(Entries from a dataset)
========================================
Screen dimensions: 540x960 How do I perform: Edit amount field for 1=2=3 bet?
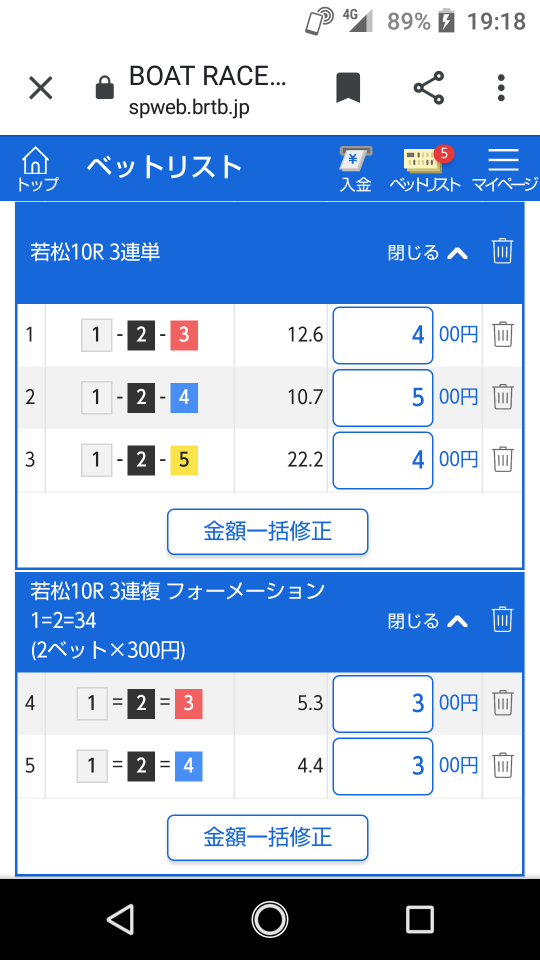pos(383,703)
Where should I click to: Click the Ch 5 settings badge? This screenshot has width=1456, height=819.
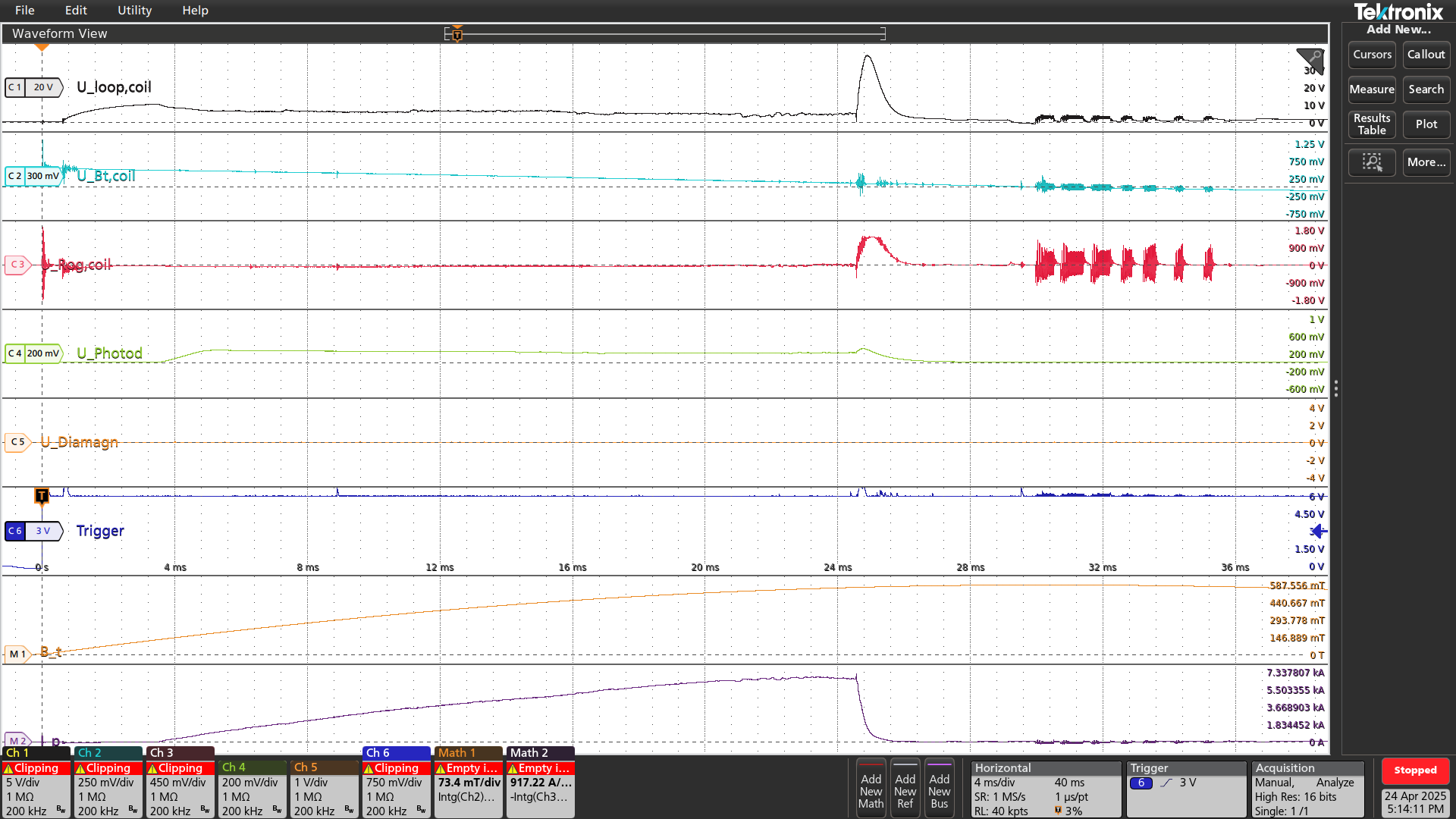(x=325, y=789)
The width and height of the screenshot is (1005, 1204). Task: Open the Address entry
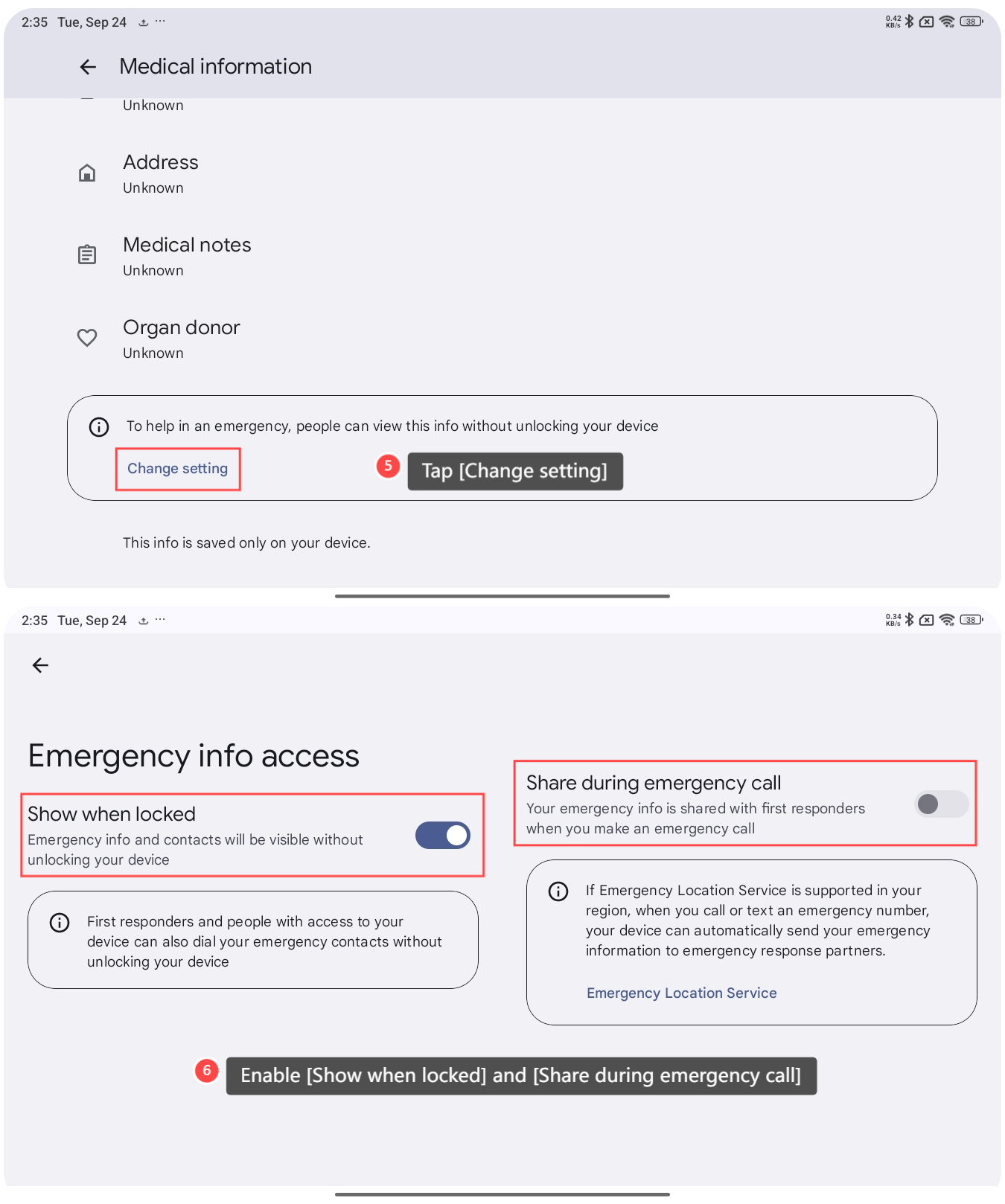click(161, 173)
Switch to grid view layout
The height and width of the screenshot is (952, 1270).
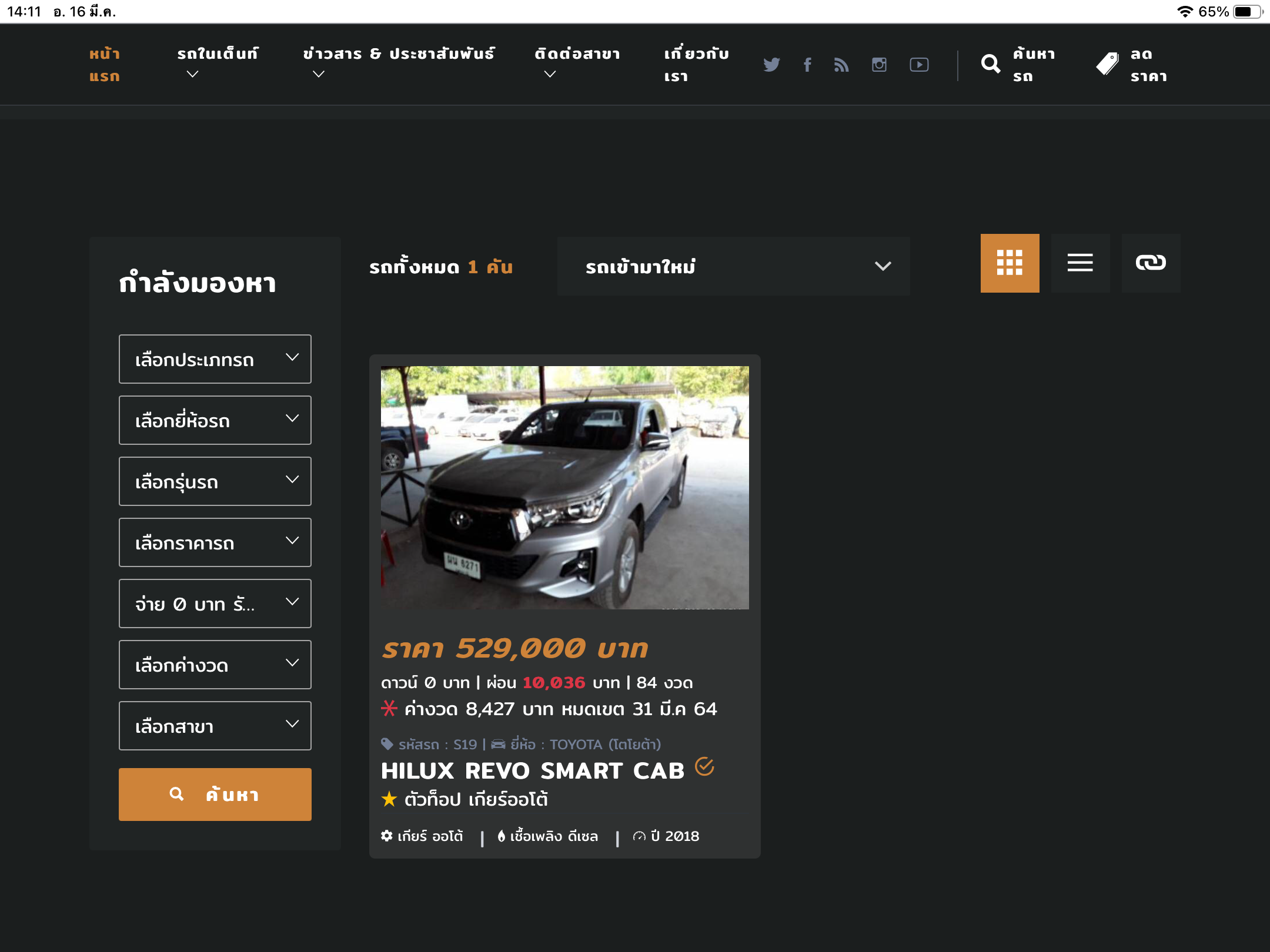[x=1010, y=263]
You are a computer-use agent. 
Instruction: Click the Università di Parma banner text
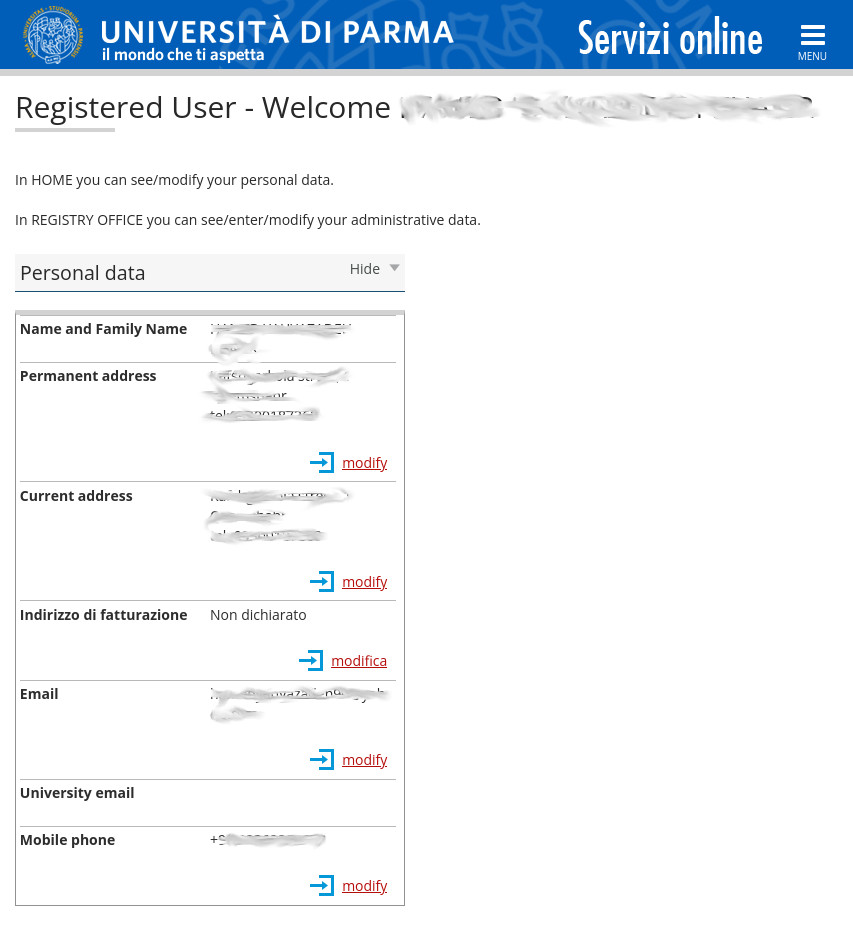point(277,33)
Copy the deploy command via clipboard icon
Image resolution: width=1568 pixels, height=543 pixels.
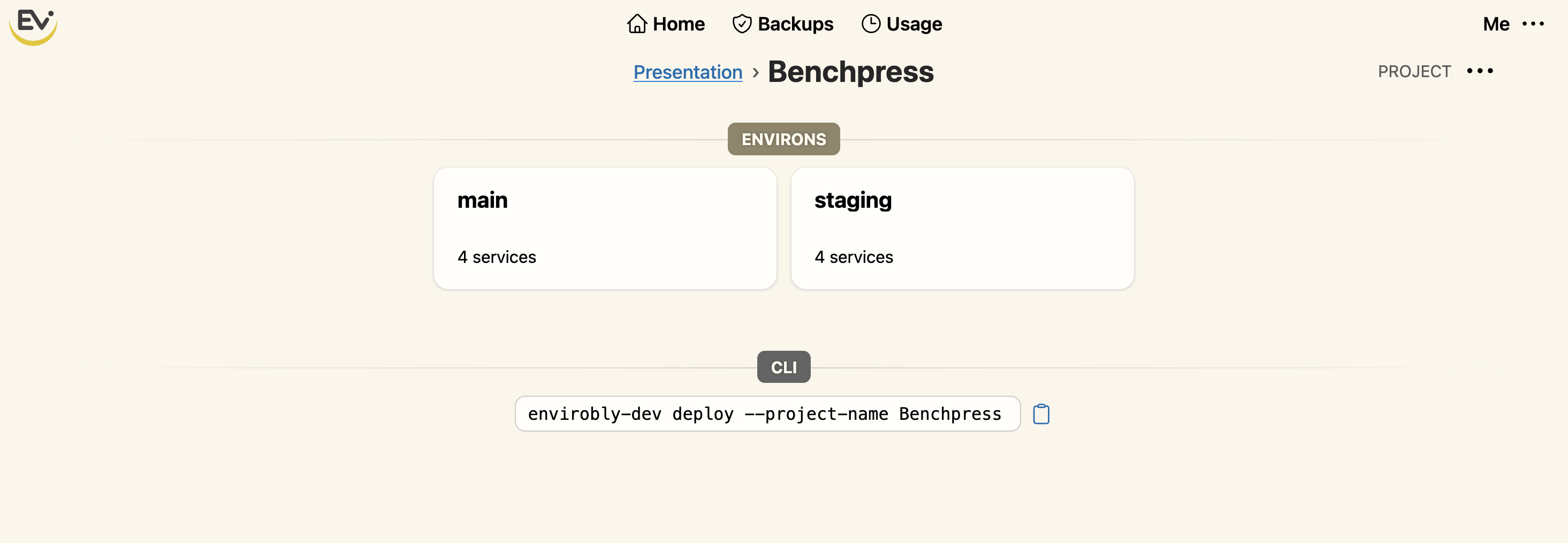pos(1040,414)
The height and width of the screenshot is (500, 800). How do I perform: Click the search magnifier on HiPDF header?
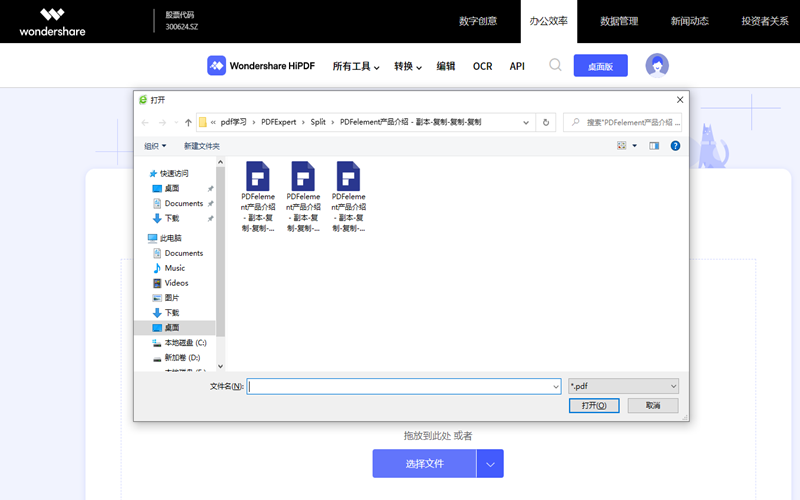555,66
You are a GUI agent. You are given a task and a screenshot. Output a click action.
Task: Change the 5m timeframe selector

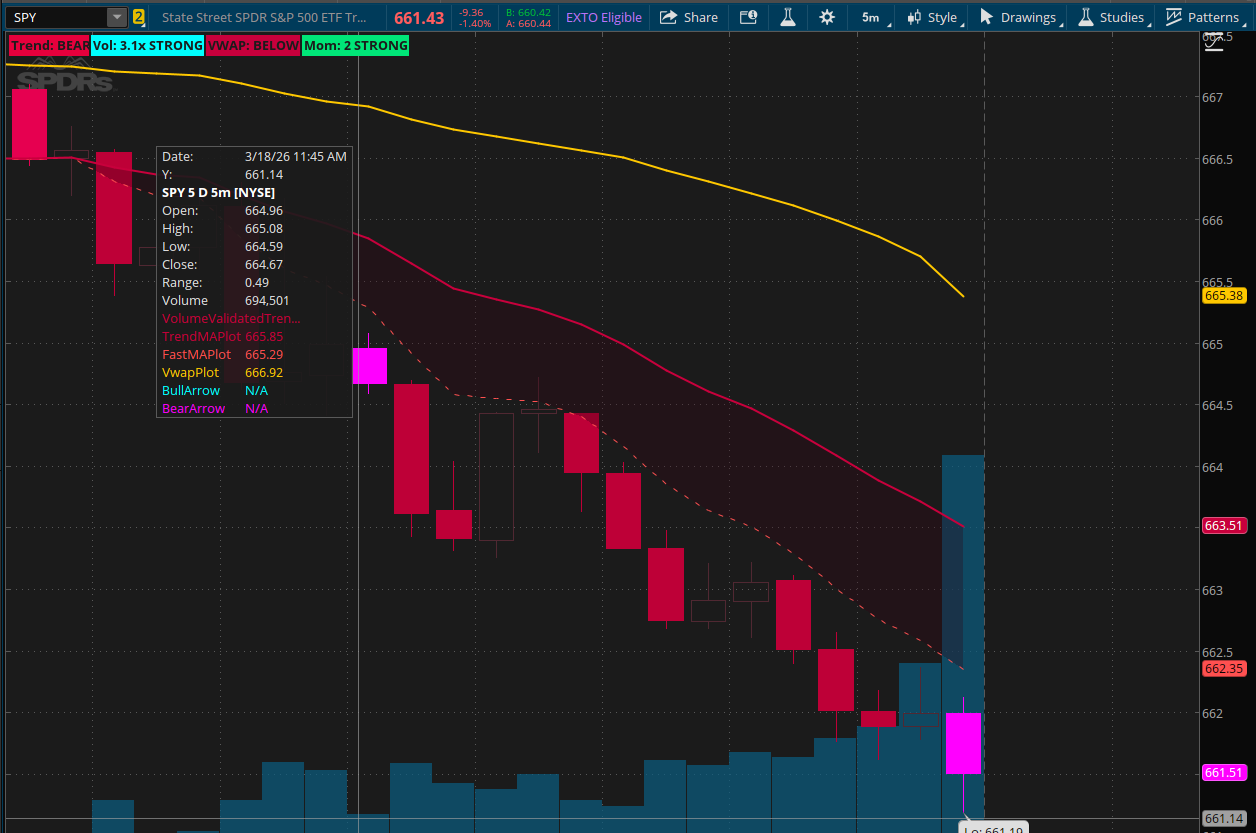coord(870,17)
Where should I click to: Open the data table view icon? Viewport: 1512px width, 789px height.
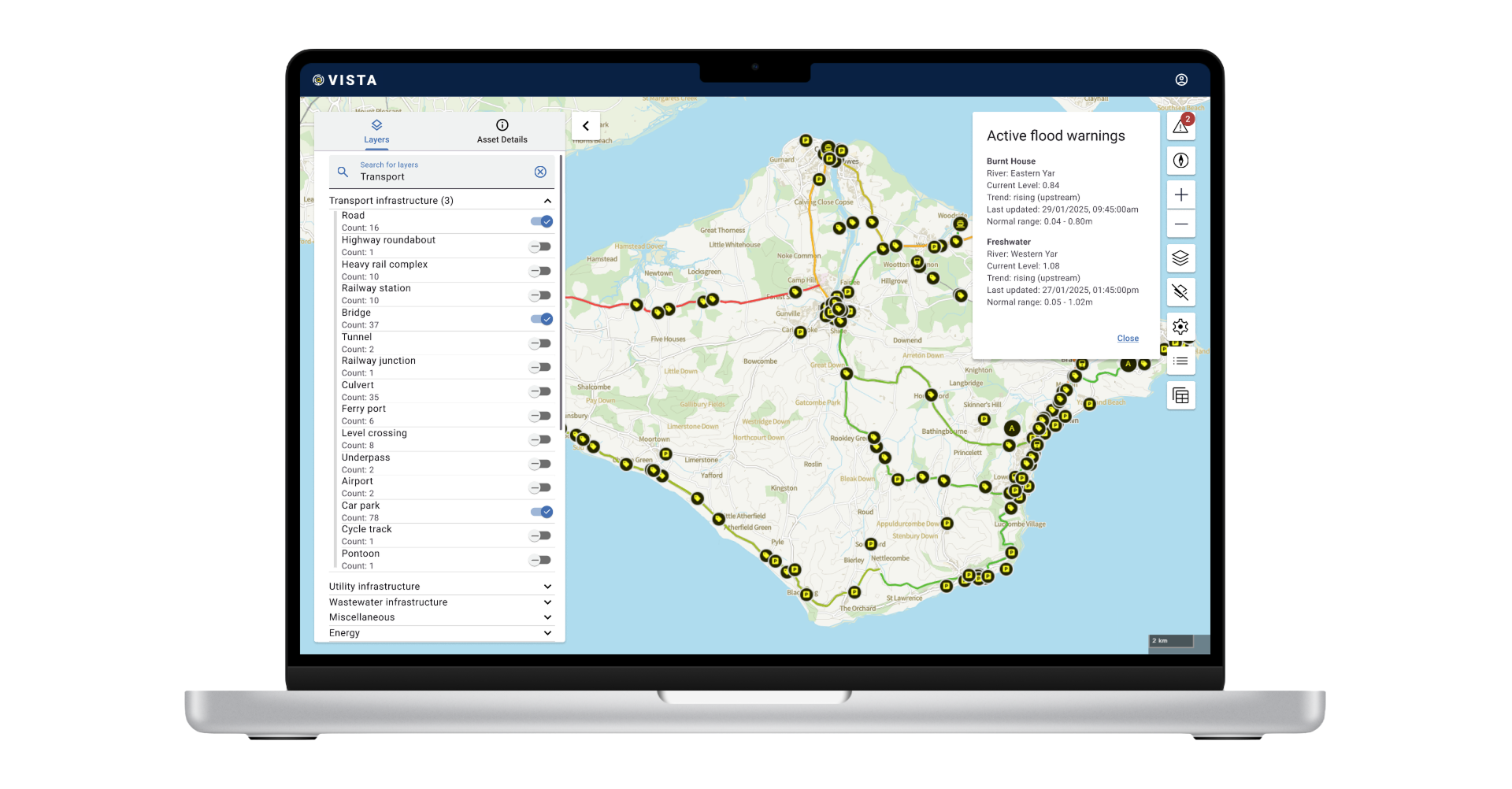[x=1180, y=395]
========================================
#### Goal
Reproduce the entries above verbatim, starting at the line containing "You are a computer-use agent." and continuing through the end of the entries, both ends included. Omit the pictures from your answer.

#### Response to the exercise
You are a computer-use agent. 
Instruction: Click the Università di Parma banner text
point(277,33)
Copy the deploy command via clipboard icon
Image resolution: width=1568 pixels, height=543 pixels.
pos(1040,414)
The height and width of the screenshot is (500, 800). How do I perform: Click the search magnifier on HiPDF header?
555,66
You are a GUI agent. You are given a task and a screenshot. Output a click action.
Task: Change the 5m timeframe selector

coord(870,17)
Where should I click to: Open the data table view icon? Viewport: 1512px width, 789px height.
[x=1180, y=395]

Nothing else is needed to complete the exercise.